We all know what we should and shouldn’t do when it comes to health and well-being. Yet we continue to eat the things that are now proven to be toxic for us, like processed sugar. We continue to work long hours and wonder why acidity is an issue. We force ourselves into gruelling fitness regimes and end up exhausted instead of energized. We go on diets and fall into the familiar pattern of cheating and then negotiating with ourselves when we can’t keep up.
So, how should one start changing patterns? I ask Harshvardhan Saraf, founder, Vedary, a holistic health centre in Mumbai.
“We try and teach you the language of transformation. All the healing you need is within you but you need to listen to your body. When you come here for a signature assessment, we ask unexpected questions—what sort of holidays do you enjoy?—instead of your latest blood pressure readings. We ask what you want to do in life and sometimes people don’t know what they want—they are functioning mechanically. That’s what creates stress,” he says.
Saraf has battled allergies and chronic sinusitis and psoriasis. When the predictable steroid-antibiotic route did not work, he took charge of his own health. He changed his diet, found an alternative lifestyle and healed himself. That was the inspiration for Vedary, which started operations last year.
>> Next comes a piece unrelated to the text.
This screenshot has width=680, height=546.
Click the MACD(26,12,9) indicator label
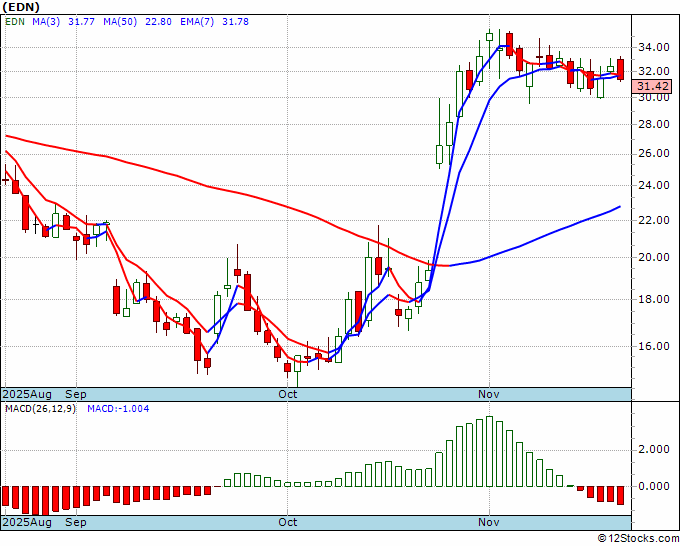point(40,409)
The centre’s wellness programme works on helping you understand your body’s acid-alkaline balance, and metabolic and activity-rest rhythm, giving an insight into your emotional and mental state. The focus is on “energy literacy”—helping you recognize and stay at your optimal energy levels.
Recently, the centre had a visiting team from Austria’s Viva Mayr Health centre. The centre’s methods are based on Modern Mayr Medicine, a holistic approach to healing that has its roots in the Mayr Method, pioneered by F.X. Mayr in the late 19th century. It emphasizes natural healing—eating right, fasting, and focusing on digestive health.
“Self-poisoning begins in the intestine” is one of their mantras. Like Ayurveda, the modern Mayr method is not a fan of raw food but has its own prescribed diet protocols. Potatoes, I discover, are good for you—they are highly alkaline.
But your mental state while eating is also considered important. “It is not what you eat but how you eat that can have a direct impact on your gut, says Viva Mayr’s Sepp Fegerl, a doctor. “People tick all the right boxes and still wonder why they have PCOD or acidity or some other problem. Even if you are eating the right meal that fits all the healthy boxes—organic and green and so on—it won’t help if you are stressed and gobbling down the meal because you are between meetings. It is better to spend some time breathing, centring yourself and eating something small or not eating at that point.”
Chewing has become a bit of a Mayr signature, with training sessions on how to chew right. It seems like basic biology—as you chew, you generate more saliva to help food break down and be digested easily—but there is more to it.
“You can reprogramme your body away from sugar and caffeine easily if you chew right.” You could be asked to chew each morsel 40 times when being trained to chew right. Fegerl suggests practising with a piece of jowar bhakri. In Austria, they use local flatbreads for training. “Chew till your food melts in your mouth and you will never feel hungry. You will discover how little you need to eat to be full. When you have the ‘Aha’ moment, you will find it easy to make this a habit,” he says.
The same principles apply to the Mayr fitness approach too. “What is important is not the kind of exercise you do but whether your body is getting enough oxygen and whether you use fat as fuel, says Michael Omann, Viva Mayr’s head of sports science. “If you get those two right, you will be giving your body an optimal workout. Otherwise, your body will be stressed and you may find that the exercise you are doing is not suited for you at all.” When your gut is out of whack, it can change your posture and alignment too.
Some of this comes from being sedentary. Omann suggests constantly making opposite compensatory moves to help both gut and balance, i.e. if you have been sitting for too long, stand; if you have been standing for too long, lie down; if you bend forward over the computer, do a back bend or stretch, and so on. It sounds simple but remembering to make this a regular practice is important.
In the wellness world, there are seven stages of disease manifestation, beginning with early warning signs like low energy, toxic build-up and inflammation. If left untreated, they can manifest as a chronic or untreatable disease. But simple lifestyle changes using natural healing techniques can root out some of these causes in the early stages so that they don’t progress into a full-blown disease.
Change starts with awareness, or, as Saraf says, “It’s about learning to make friends with your body.” We can all chew on that.